Exercise tasks:
1. Please list every Alabama county named in the book review.
2. Answer these questions using the book review:
(a) What is the price of the paperback edition?
(b) In what year was Mitchell born?
(c) How much money did Mitchell have when he reached Tuskegee Institute?

Document passage:
---+---
A Carpetbagger in Reverse: Arthur W. Mitchell, America’s First Black Democratic Congressman
By John Morris Knapp
The University of Alabama Press, 2024
Paperback: $34.95
Genre: Nonfiction, Political History
Reviewed by Bill Plott
Fifty years from now, some of today’s biggest names in music, sports, and politics may surprisingly be hardly remembered. Indeed, as author John Morris Knapp says of this biography’s subject: “He has virtually disappeared from the national historical narrative, much like Communist officials out of favor in Stalin’s Soviet Union would vanish from photographs of those standing atop Lenin’s tomb during parades.”
But Knapp has resurrected Arthur W. Mitchell from historical obscurity, presenting a detailed history of an enigmatic figure in American politics. His very election as the first African American elected to Congress as a Democrat should cement his place in history as a legitimate Black hero. But naysayers often painted him as “Uncle Tom Mitchell,” a self-serving toady, sucking up to white people and often indifferent to the real needs of his people.
Perhaps there is some truth in both, and Knapp has presented an encompassing look at Mitchell’s conflicting history. He was an excellent orator, engaging enthusiastic audiences, but also an accomplished self-promoter from his early days as an educator to his later high-profile public servant life. Herein, author Knapp introduces the reader to a long-lost native Alabamian who attained admirable heights in government.
Mitchell was born in the Stroud community in Chambers County in 1883. He later claimed that he and heavyweight champion boxer Joe Louis grew up in the same area, and their fathers were pals. After Mitchell’s father and two sisters died of dysentery, the family was destitute, in abject poverty. Sensing that education might be his only hope, he left home around 1901, saying that he walked 65 miles to Tuskegee, surviving on fruit he picked up along the way. He reached Tuskegee Institute with fifteen cents in his pocket. Although he was befriended by Tuskegee President Booker T. Washington and always considered himself to be a “Tuskegee Man,” his formative education came from Snow Hill Institute in Wilcox County, where he found a curriculum that exposed him to liberal arts as well as industrial training.
He became a teacher, eventually founding his own school, the West Alabama Normal and Industrial Institute. Following a fire, he relocated his school to Sumter County, where he found promising white patronage that favored educating Black students. He founded another school in Butler in Choctaw County. His success likely contributed to the dichotomy of his image. He was the first Black person to own an automobile in Sumter County. He said it was a “highly valuable and visible symbol of conspicuous consumption,” a sign that Black people could achieve something more than laboring and sharecropping. That symbol did not sit well with many whites, however.
---+---
Record extracts:

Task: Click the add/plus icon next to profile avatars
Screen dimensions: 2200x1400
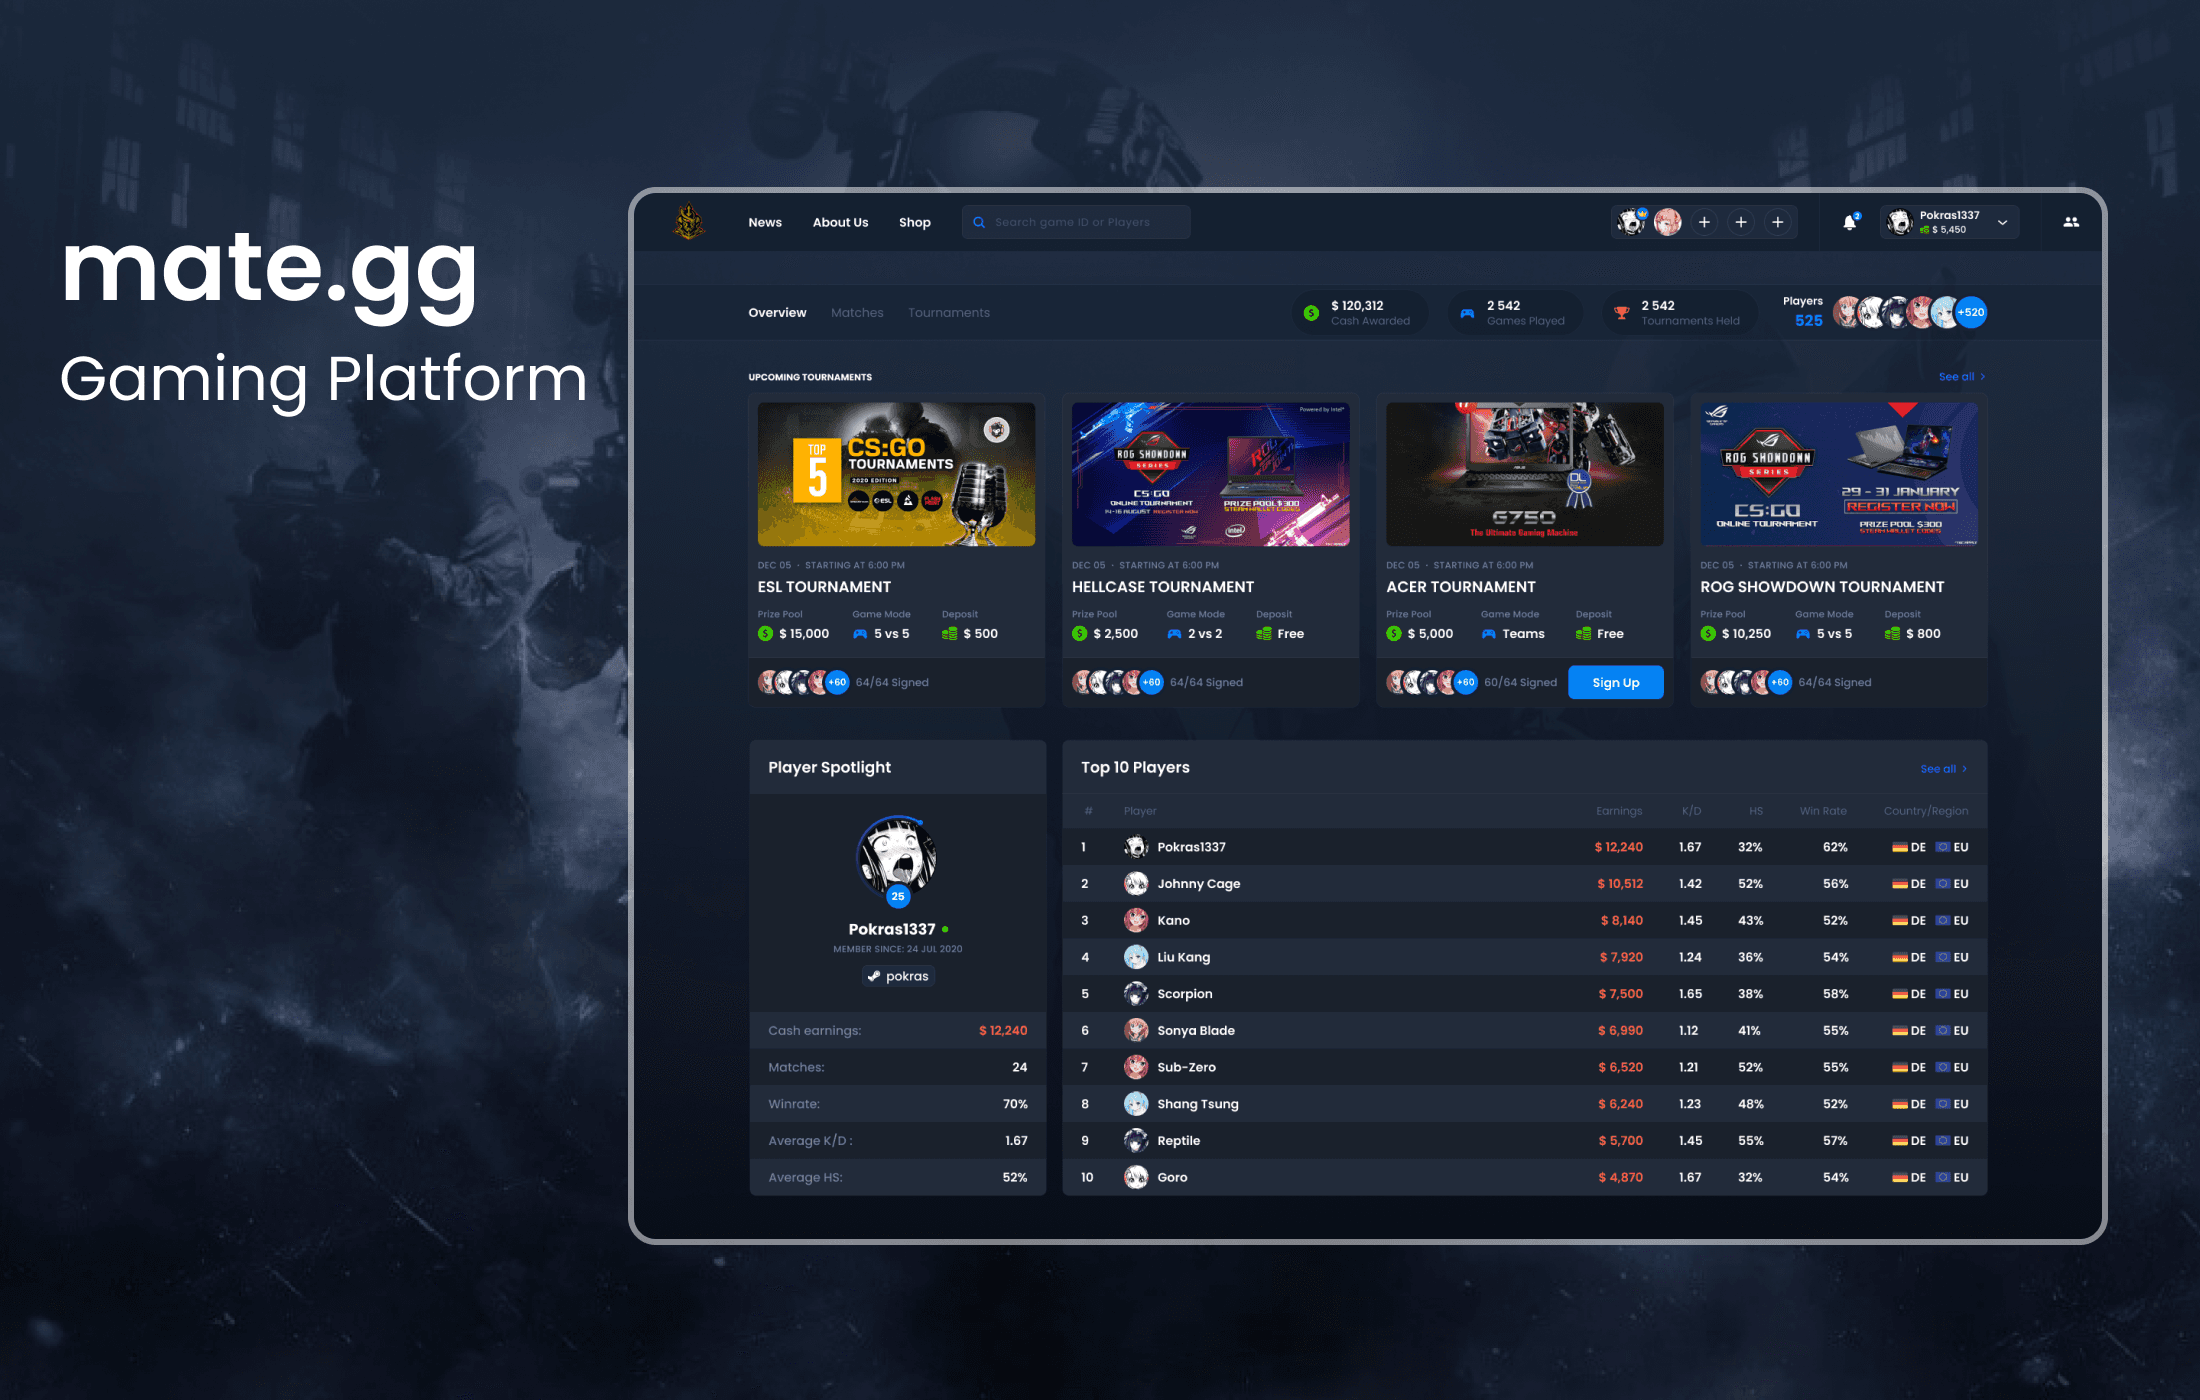Action: [x=1705, y=223]
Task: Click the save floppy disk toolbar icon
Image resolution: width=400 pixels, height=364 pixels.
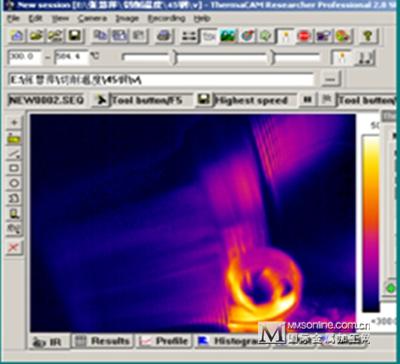Action: pos(74,36)
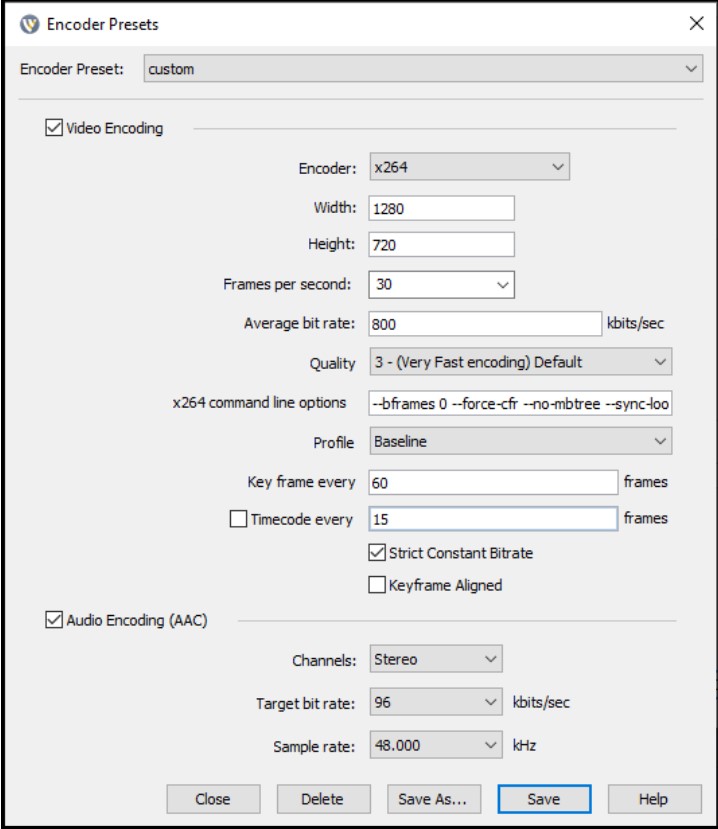This screenshot has height=829, width=718.
Task: Click the Wirecast app icon in title bar
Action: (x=29, y=24)
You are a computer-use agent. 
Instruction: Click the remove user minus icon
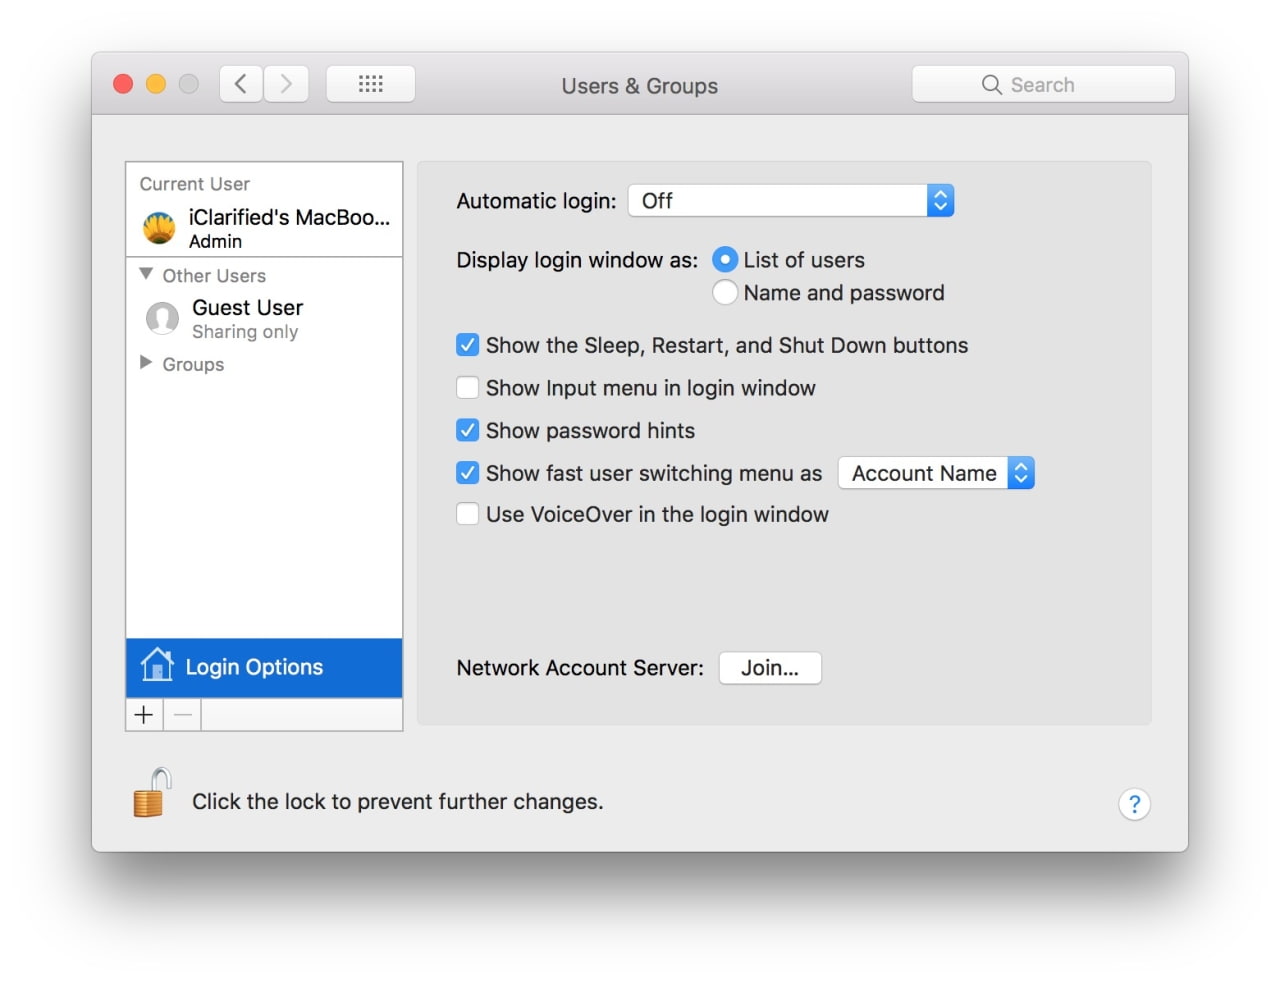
---+---
Solutions per task:
1. Chambers County, Wilcox County, Sumter County, Choctaw County

2.
(a) $34.95
(b) 1883
(c) Fifteen cents